Zivilisierte Welt braucht gemeinsame Strategie
Radikale Islamisten haben weitere Ziele im Visier. Nach den jüngsten Attentaten in Paris besteht jedoch die Chance, dass sich die zivilisierte Welt auf eine gemeinsame Strategie gegen diese mordenden Terroristen einigt. Einigkeit und Solidarität sind gefordert, um Angst und Schrecken zu besiegen. Zum einen sollten die USA und Russland als globale Ordnungskräfte entschlossen und vereint agieren. Zum anderen sind die Europäer sicherheitspolitisch aufgerufen, mit vereinten Kräften dem gefährlichen Terror entgegenzutreten. Solidarität kann und darf in der EU nicht weiterhin eine beliebige Floskel bleiben. Sie ist auch keine Einbahnstraße, auf der sich nur Finanztransfers bewegen.
EU vor größten Bewährungsproben
Die EU steht vor ihren größten Bewährungsproben: Gemeinsam gegen den IS kämpfen, gemeinsam die Migrationsprobleme lösen, gemeinsam die Sicherheit der Menschen garantieren, eine fein abgestimmte Strategie mit Russland und den USA finden. Das sind gleich mehrere Herkulesaufgaben, die noch schwieriger als die Euro- und Umweltprobleme zu bewältigen sind.

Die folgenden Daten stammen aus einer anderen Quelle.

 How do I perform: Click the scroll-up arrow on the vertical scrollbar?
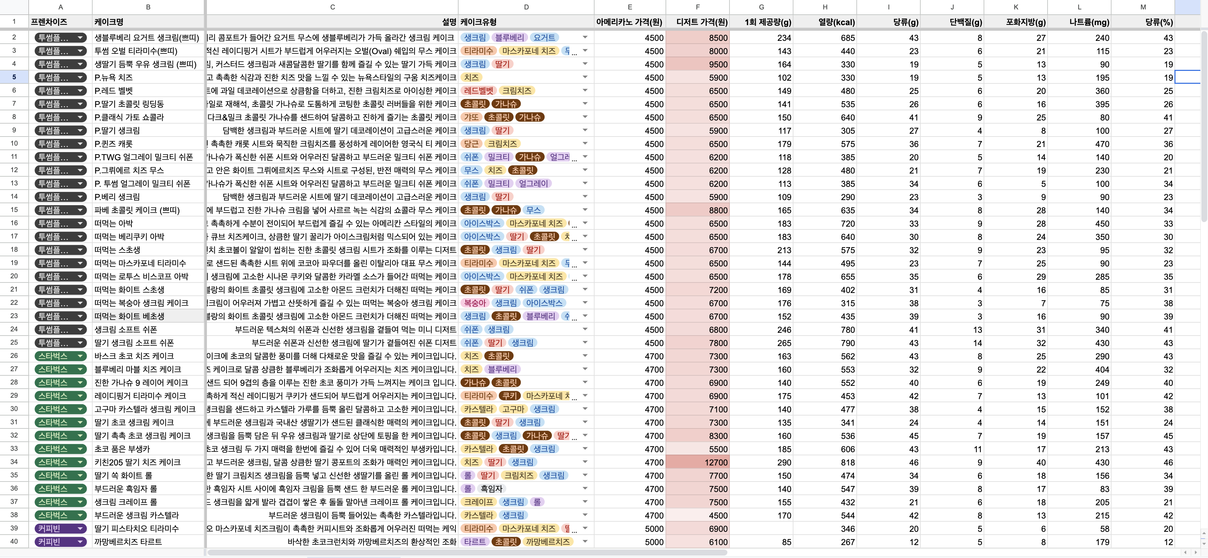(x=1204, y=533)
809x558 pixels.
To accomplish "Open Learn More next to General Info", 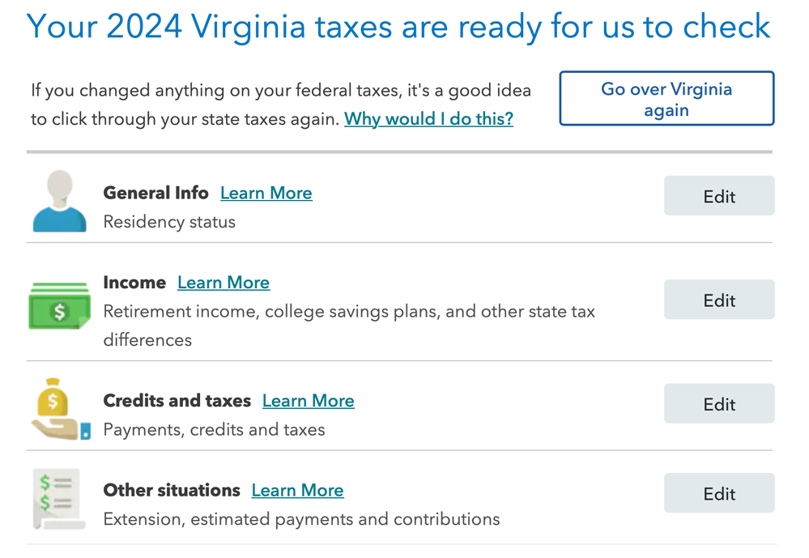I will pos(266,193).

Sie bieten jedoch die große Chance, den Europäern endlich vor Augen zu führen, dass nur Einigkeit stark macht, dass nur eine solidarische EU die Zukunft meistern und als sichere, lebenswerte Gemeinschaft Frieden und Freiheit für über 500 Millionen Menschen garantieren kann. Diese Botschaften sollten auch in Polen und Ungarn, in der Slowakei und anderswo gehört werden: Wer als EU-Mitglied sich den großen Herausforderungen versagt, versagt vor der Geschichte Europas. Wer auch die Flüchtlingsdramatik nicht gemeinsam mit anderen europäischen Partnern angeht, der darf in Zukunft auch nicht mehr solidarische Milliarden-Hilfen erhalten, die nicht vom Himmel fallen, sondern von anderen Europäern aufgebracht werden müssen.